_Stated exercise:_ Render the lines of the material between the line holding "You are a computer-use" and the line holding "pyautogui.click(x=172, y=618)", inclusive, as a Markdown table with the columns Row and Line, skipping blank lines. Leave the pictures out of the table.

_Material supplied:_
◆ ◆ ◆ ◆ ◆
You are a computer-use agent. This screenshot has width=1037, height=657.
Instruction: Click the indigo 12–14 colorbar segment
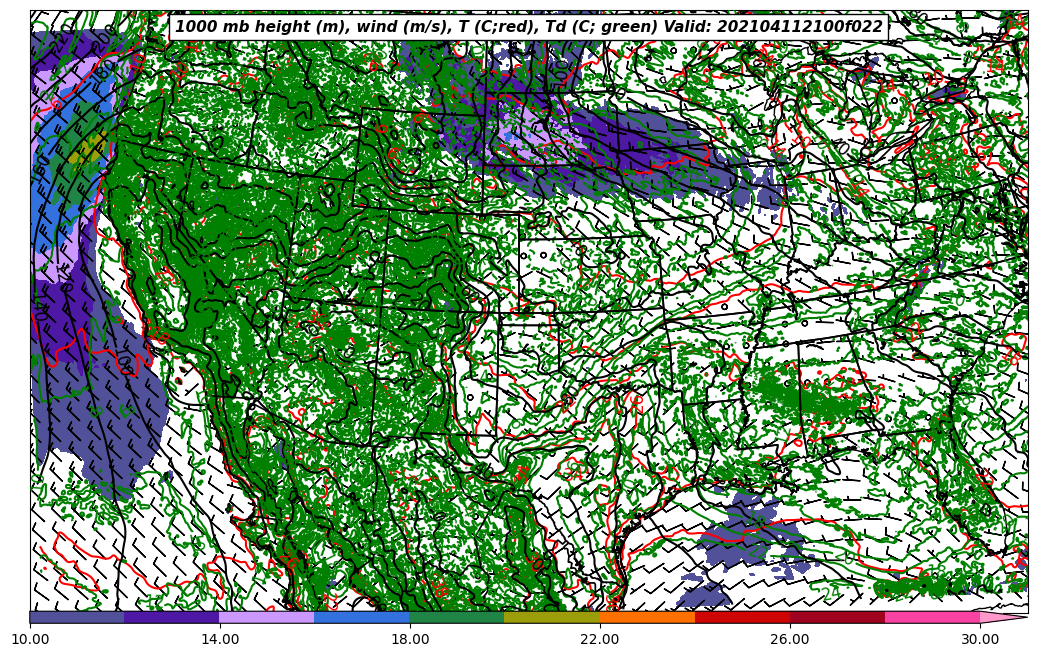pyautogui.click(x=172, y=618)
◆ ◆ ◆ ◆ ◆
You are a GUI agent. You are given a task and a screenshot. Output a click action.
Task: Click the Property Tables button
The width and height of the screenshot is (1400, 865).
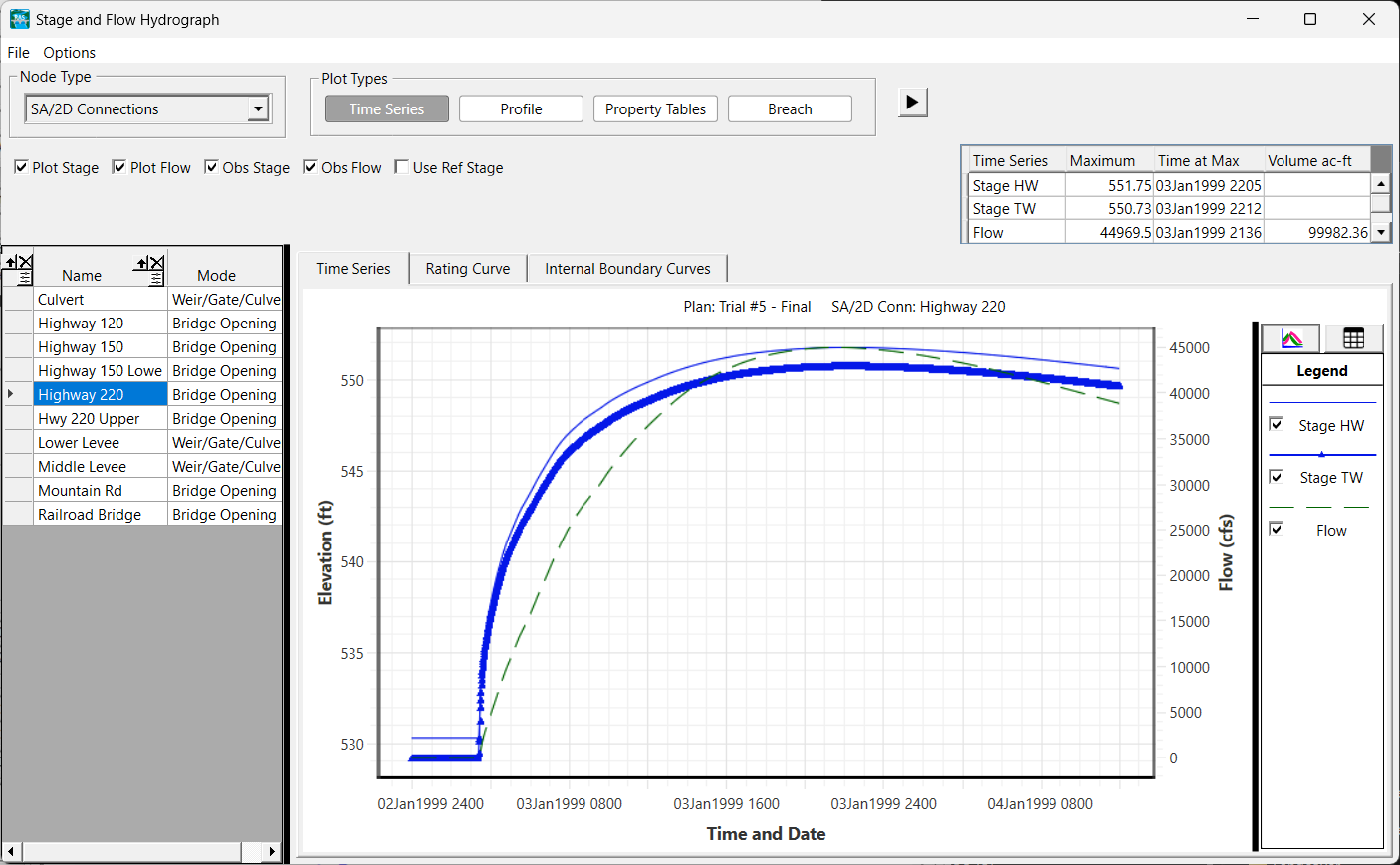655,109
◆ ◆ ◆ ◆ ◆
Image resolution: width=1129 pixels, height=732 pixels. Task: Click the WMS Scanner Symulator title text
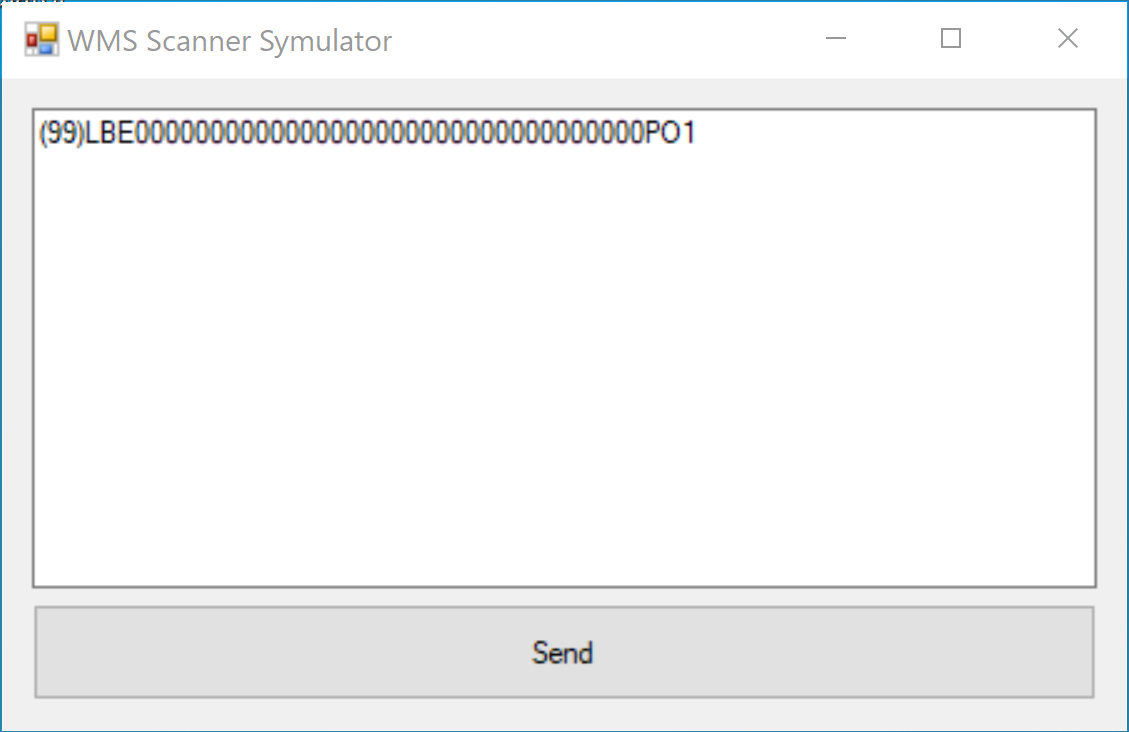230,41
◆ ◆ ◆ ◆ ◆
_Solved exercise:_
| Row | Line |
|---|---|
| 1 | You are a computer-use agent. This screenshot has width=1037, height=657. |
| 2 | Instruction: Click the indigo 12–14 colorbar segment |
| 3 | pyautogui.click(x=172, y=618) |